The officer remained absorbed in thought for a few moments, when, recovering himself, he went among the various groups in the saloon, his countenance reassuming that calm aspect which had for an instant been disturbed.

Nevertheless, the important occurrence which had occasioned these rapidly exchanged words was not so unknown as the officer of the chasseurs of the guard and General Kissoff had possibly supposed. It was not spoken of officially, it is true, nor even officiously, since tongues were not free; but a few exalted personages had been informed, more or less exactly, of the events which had taken place beyond the frontier.
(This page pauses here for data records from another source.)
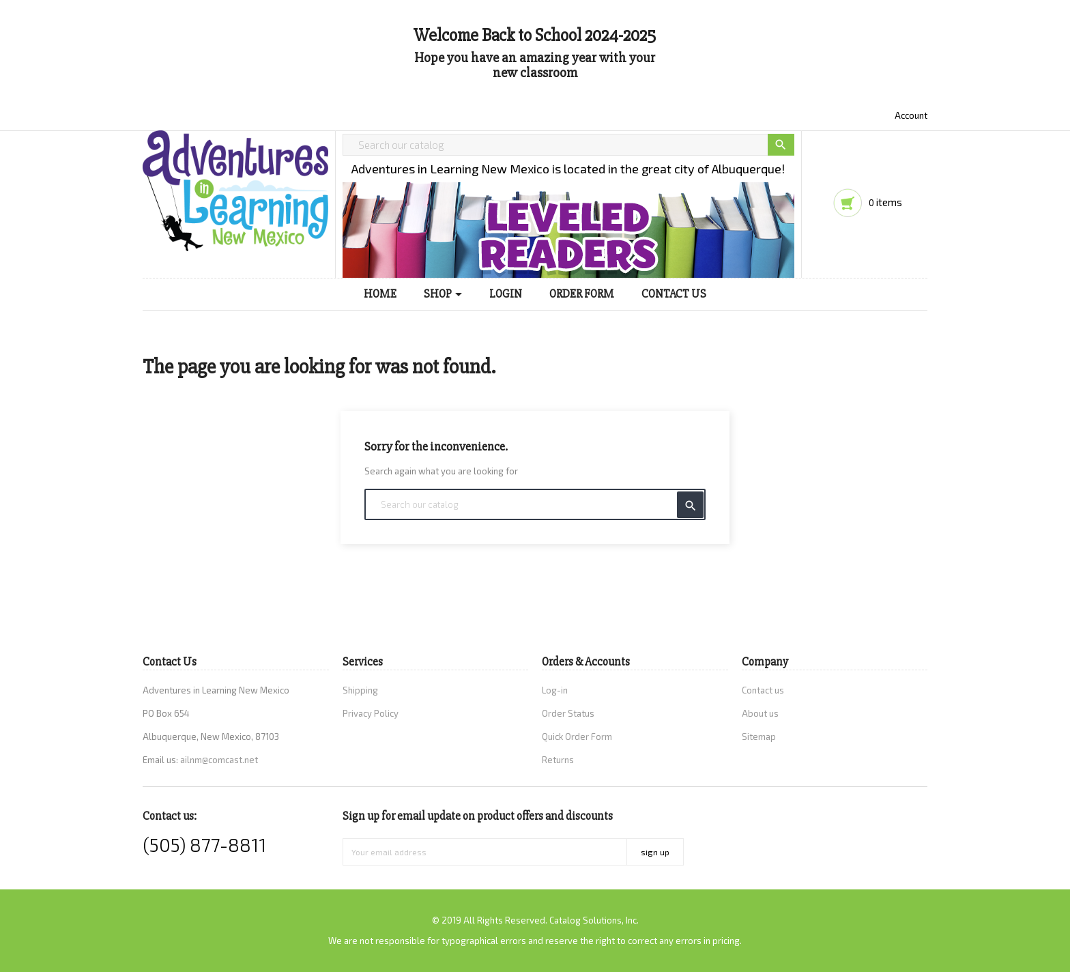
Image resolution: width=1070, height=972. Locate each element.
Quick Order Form (577, 736)
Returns (558, 759)
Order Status (568, 713)
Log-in (555, 690)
At any rate, that which was only slightly known, that which was not matter of conversation even between members of the corps diplomatique, two guests, distinguished by no uniform, no decoration, at this reception in the New Palace, discussed in a low voice, and with apparently very correct information.

By what means, by the exercise of what acuteness had these two ordinary mortals ascertained that which so many persons of the highest rank and importance scarcely even suspected? It is impossible to say.
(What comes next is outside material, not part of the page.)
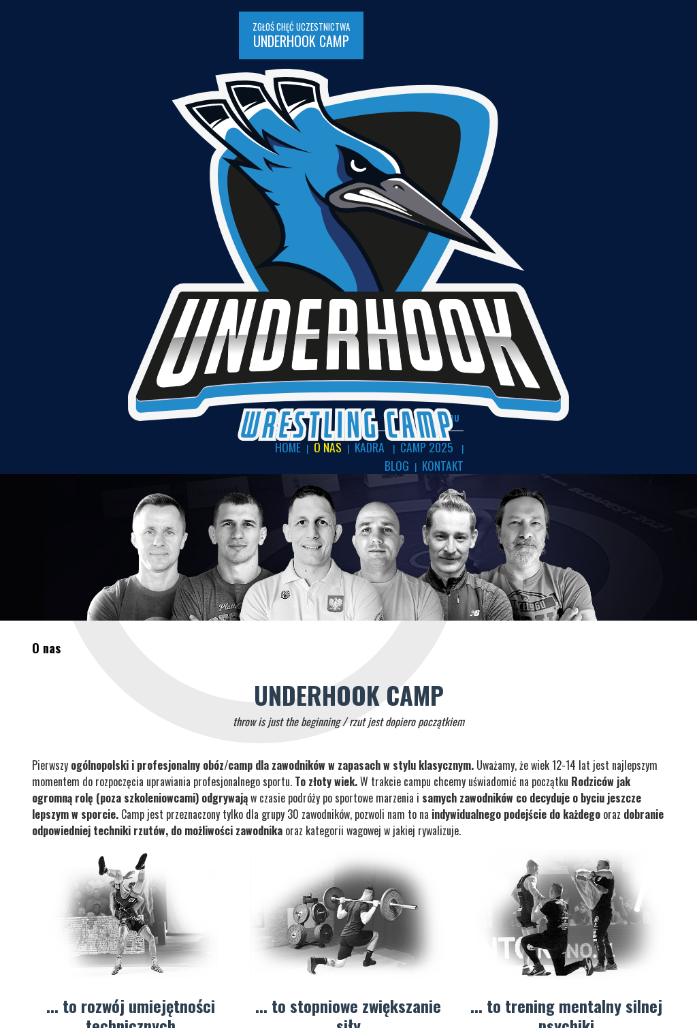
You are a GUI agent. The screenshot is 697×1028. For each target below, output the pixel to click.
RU (659, 47)
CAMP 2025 (602, 74)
Had they the gifts of foreknowledge and foresight? Did they possess a supplementary sense, which enabled them to see beyond that limited horizon which bounds all human gaze? Had they obtained a peculiar power of divining the most secret events? Was it owing to the habit, now become a second nature, of living on information, that their mental constitution had thus become really transformed?

It was difficult to escape from this conclusion.

Of these two men, the one was English, the other French; both were tall and thin, but the latter was sallow as are the southern Provencals, while the former was ruddy like a Lancashire gentleman.

The Anglo-Norman, formal, cold, grave, parsimonious of gestures and words, appeared only to speak or gesticulate under the influence of a spring operating at regular intervals.

The Gaul, on the contrary, lively and petulant, expressed himself with lips, eyes, hands, all at once, having twenty different ways of explaining his thoughts, whereas his interlocutor seemed to have only one, immutably stereotyped on his brain.

The strong contrast they presented would at once have struck the most superficial observer; but a physiognomist, regarding them closely, would have defined their particular characteristics by saying, that if the Frenchman was "all eyes," the Englishman was "all ears."In fact, the visual apparatus of the one had been singularly perfected by practice. The sensibility of its retina must have been as instantaneous as that of those conjurors who recognize a card merely by a rapid movement in cutting the pack or by the arrangement only of marks invisible to others.

The Frenchman indeed possessed in the highest degree what may be called "the memory of the eye."The Englishman, on the contrary, appeared especially organized to listen and to hear. When his aural apparatus had been once struck by the sound of a voice he could not forget it, and after ten or even twenty years he would have recognized it among a thousand.

His ears, to be sure, had not the power of moving as freely as those of animals who are provided with large auditory flaps;but, since scientific men know that human ears possess, in fact, a very limited power of movement, we should not be far wrong in affirming that those of the said Englishman became erect, and turned in all directions while endeavoring to gather in the sounds, in a manner apparent only to the naturalist.

It must be observed that this perfection of sight and hearing was of wonderful assistance to these two men in their vocation, for the Englishman acted as correspondent of the Daily Telegraph, and the Frenchman, as correspondent of what newspaper, or of what newspapers, he did not say; and when asked, he replied in a jocular manner that he corresponded with "his cousin Madeleine." This Frenchman, however, neath his careless surface, was wonderfully shrewd and sagacious.

Even while speaking at random, perhaps the better to hide his desire to learn, he never forgot himself. His loquacity even helped him to conceal his thoughts, and he was perhaps even more discreet than his confrere of the Daily Telegraph. Both were present at this fete given at the New Palace on the night of the 15th of July in their character of reporters.